# Were Orcs Immortal?



## Beleg (Jul 3, 2003)

Were orcs Immortal or Mortal?

Please give the reasoning behind you're verdict.


----------



## Celebthôl (Jul 3, 2003)

In a word...no...

Me Tolkien said so...


----------



## Manveru (Jul 3, 2003)

I think that they were 'mortal', though they were created in likeliness of the Elves.

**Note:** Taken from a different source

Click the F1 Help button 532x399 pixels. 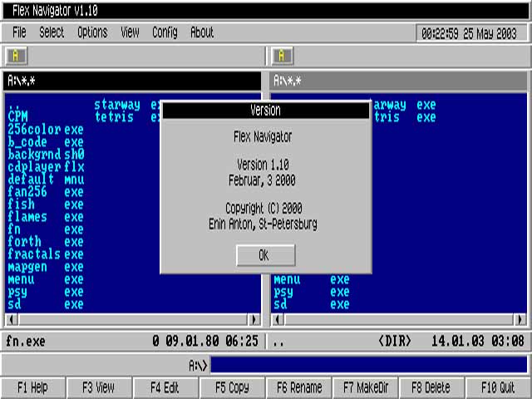pyautogui.click(x=32, y=387)
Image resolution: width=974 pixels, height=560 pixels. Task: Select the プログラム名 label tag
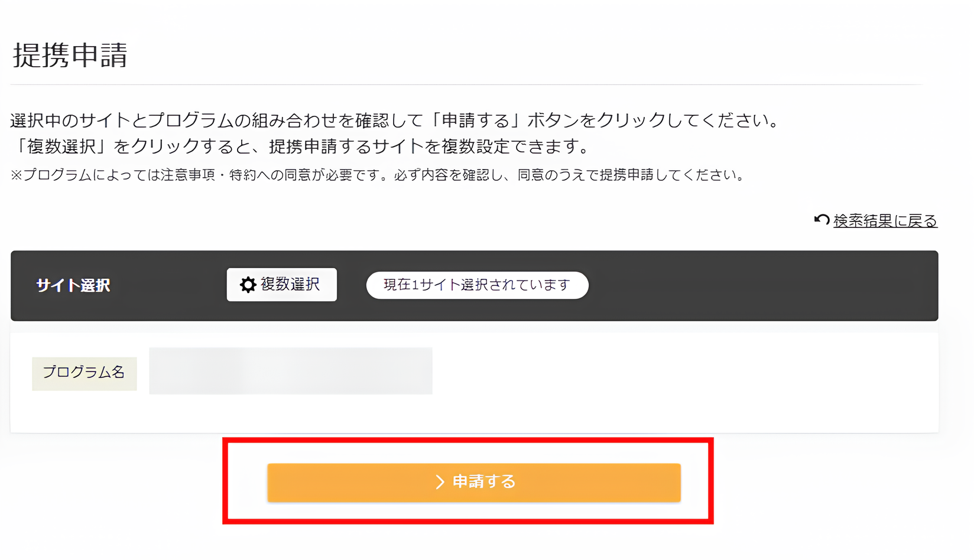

Elves' immortality is bound within the fate of Arda. Their spirits last as long as Arda exists. After death their spirits (fear) leave the body (hroar) and go to Mandos and after that, when they are cured from hurts and grieves, they may be re-embodied. That's how it works for me

Now take Orcs: they are created by Melkor in likeliness of the Elves, so should be also 'immortal' as well, but where do their spirits (if they have ones) go? Not to Mandos, that's for certain... so how can they be re-embodied?

That's only my theory...


----------



## Confusticated (Jul 3, 2003)

Here's a thread asking the same question:

http://www.thetolkienforum.com/showthread.php?threadid=9543&


----------



## Elendil3119 (Jul 3, 2003)

No, Orcs were not immortal.


> Moreover, the Orcs continued to live and breed and to carry on their business of ravaging and plundering after Morgoth was overthrown. They had other characteristics of the Incarnates also. They had languages of their own, and spoke among themselves in various tongues according to differences of breed that were discernible among them. They needed food and drink, and rest, though many were by training as tough as Dwarves in enduring hardship. They could be slain, and they were subject to disease; *but apart from these ills they died and were not immortal*, even according to the manner of the Quendi; indeed they appear to have been by nature short-lived compared with the span of Men of higher race, such as the Edain. ('Myth's Transformed', Morgoth's Ring)


----------



## cardanas (Jul 4, 2003)

of corse they werent immortal
the eexperimants left them pathetic


----------



## Eriol (Jul 21, 2003)

It depends on the year you ask . Before the overhauling of the mythology that Tolkien planned but never completed, I think Orcs were immortal (being corrupted Elves). After Tolkien 're-thought' this part of his myth I think it is clear he imagined Orcs differently; _those_ Orcs were mortal.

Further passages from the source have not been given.